Performance rivals Blackwell, energy efficiency crushes GPUs: an in-depth analysis of Google TPU's "real combat power"

In the field of AI computing power, Nvidia seems to be the unrivaled hegemon. But away from the spotlight, tech giant Google is quietly redefining the rules of the AI chip war in a way that is both discreet and highly disruptive.

This trump card is Google’s self-developed TPU (Tensor Processing Unit).

If you think this is just Google’s cheap “spare tire,” you’d be sorely mistaken. Based on the latest disclosed in-depth information, Google’s latest TPU v7 (codename Ironwood) has not only matched Nvidia’s B200 in memory capacity, but also delivered a dimension-crushing blow to GPUs in terms of energy efficiency.
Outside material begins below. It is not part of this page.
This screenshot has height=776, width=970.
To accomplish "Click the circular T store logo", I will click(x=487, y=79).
Even Jensen Huang himself has hinted that in the field of ASICs, Google TPU is a “special presence.”

From TPU v6 (Trillium) to the newly revealed TPU v7 (Ironwood), Google is not just making chips—it's building an almost insurmountable moat for the impending “AI inference era.”
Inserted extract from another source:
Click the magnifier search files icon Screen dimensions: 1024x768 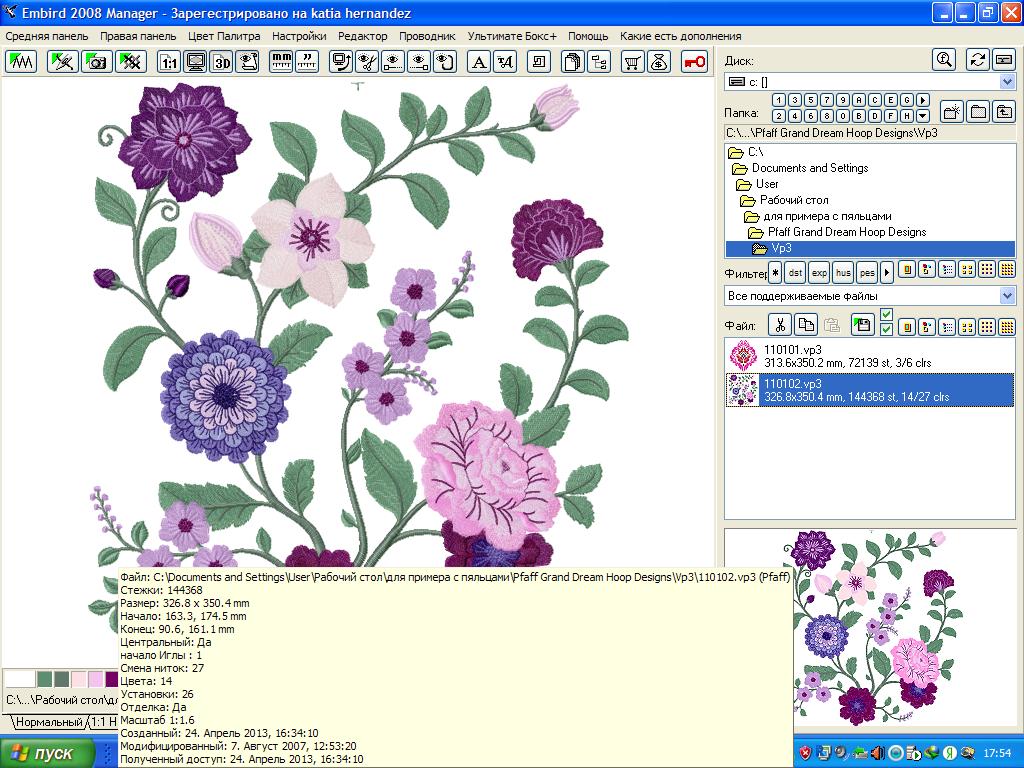944,60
Origin: A “Forced” Survival Rescue

The story of the TPU did not begin with a breakthrough in chip manufacturing, but rather with a math problem that sent chills down the spines of Google’s executives.

In 2013, Jeff Dean and the Google Brain team ran a simulation: if every Android user used voice search for just three minutes a day, Google would need to double the capacity of its global data centers just to handle the computing load.

At that time, Google relied on general-purpose CPUs and GPUs, but these chips were terribly inefficient at the massive matrix multiplications needed for deep learning. Expanding with old hardware would have been a financial and logistical nightmare.

So, Google decided to walk an untrodden path: designing an ASIC chip tailored for TensorFlow neural networks.

This project progressed rapidly, taking only 15 months from conceptual design to data center deployment. By 2015, while the outside world knew nothing, TPUs were quietly supporting Google Maps, Photos, Translate, and other core businesses.

Architectural Battle: Ditching the “Baggage” So Data Flows Like Blood

Why can the TPU thrash GPUs in energy efficiency? It starts with the underlying architecture.

GPUs are designed as general-purpose parallel processors for graphics, built to handle everything from gaming textures to scientific simulations, and so carry a heavy “architectural baggage”—such as complex caches, branch prediction, and thread management—which use up significant chip area and power.

By contrast, the TPU is extreme “minimalism.” It strips away all irrelevant hardware such as rasterization and texture mapping, using a unique “systolic array” architecture.

In traditional GPUs, each calculation requires shuttling data between memory and compute units, resulting in the infamous “von Neumann bottleneck.” But in the TPU’s systolic array, data flows across the chip like blood pumps through a heart. This drastically reduces HBM (High Bandwidth Memory) read/writes, letting the chip spend time on computation rather than waiting for data.

This design gives TPU a crushing advantage in “operations per joule.”

Head-to-Head With Blackwell: The Terrifying Data of TPU v7

Although Google is always secretive about performance data, according to Semianalysis and insider leaks, Google’s latest TPU v7 (Ironwood) shows staggering generational leaps.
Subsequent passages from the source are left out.